In der Auftaktfolge "Sex ab 40" wagen sich die Bremer Silke, 50, und Andreas, 47, vor die Kamera. Sie sprechen, anfangs verlegen, dann immer gelöster darüber, wie es um ihr Sexleben steht. Silke erzählt, wie sie sich gefühlt hat, als sie einmal nackt ins Zimmer kommt und Andreas nicht einmal vom Computer aufschaut. Er wiederum kann sich mit Stellungen nicht anfreunden, bei denen er an nichts anderes denkt als an Silkes Bein, das er "plattliegen" könnte.

Die Expertin trägt dem Paar eine Hausaufgabe auf: Sie sollen zwei Stellungen ausprobieren. Ann-Marlene Henning zeigt Silke und Andreas einen Clip auf ihrem iPad, darin macht ein Modellpärchen die Stellungen vor. Sachlich erklärt die Sexologin, wo welches Bein hingehört, damit sich die Hüften frei bewegen können. Silke und Andreas hören zu wie beflissene Schüler. Und kichern, als Henning die beiden Varianten "Teelöffelchen ohne Quetschung" und "verdrehter Missionar mit und ohne Quetschen" tauft.

Es geht also darum, wie sich Lust im Alter verändert, wie sie bewahrt und der Sex abwechslungsreicher gestaltet werden kann. Eingebettet ist die Pärchenhandlung in Expertenstatements, Projektionen und Statistiken. Zwischendurch besucht Ann-Marlene Henning eine Gruppe Senioren, die mit anarchischem Witz berichten, was bei ihnen im Bett noch alles geht.

Passende Paare sind schwer zu finden

Um bahnbrechende wissenschaftliche Erkenntnisse geht es Make Love eher nicht. Klar, im Alter verändert sich die Sexualität. Und ja, es ist wichtig, miteinander zu reden, vor allem über Ängste; den Mann treibt die Furcht vor Potenzverlust um, die Frau trauert ihrer Jugendlichkeit hinterher. Aber die wahre Stärke der Sendung liegt darin, dass sie so tröstlich ist. Wie Silke und Andreas erst stockend, dann offener über Wünsche sprechen, oder wie sie einander auf Zettelchen mitteilen, was sie aneinander erregend finden, ist berührend. Die beiden kommen überhaupt sehr authentisch rüber.
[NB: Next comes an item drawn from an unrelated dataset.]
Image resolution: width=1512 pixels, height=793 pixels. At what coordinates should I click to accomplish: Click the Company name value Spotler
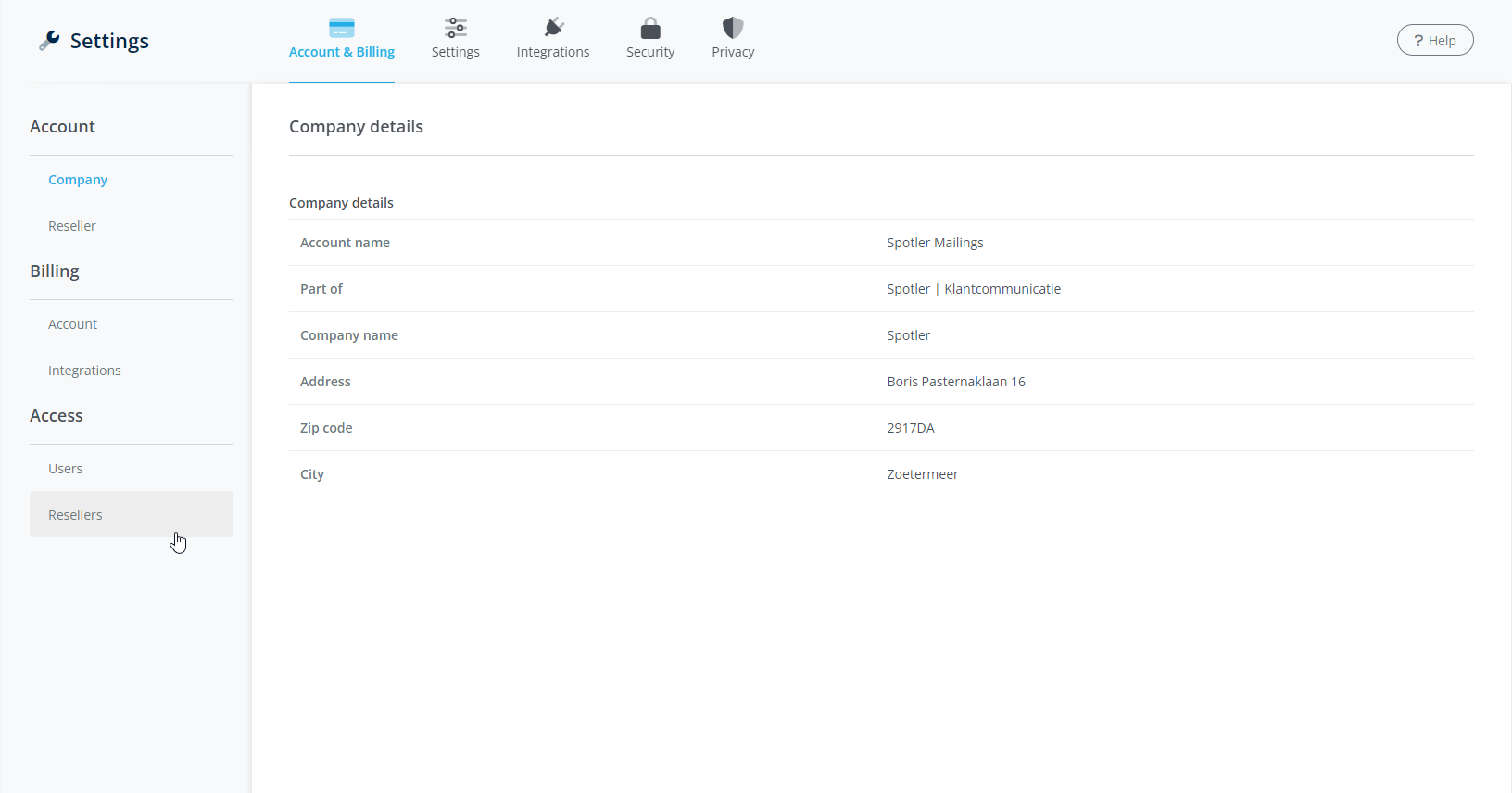tap(908, 335)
Das ist einer der Gründe, sagt MDR-Unterhaltungschef Peter Dreckmann, weshalb es vorerst bei drei neuen Folgen bleibt: Passende Paare seien nicht leicht zu finden, obwohl sich viele Interessenten gemeldet hätten. Und Make Love lebt nun einmal wesentlich von der Glaubwürdigkeit seiner Protagonisten.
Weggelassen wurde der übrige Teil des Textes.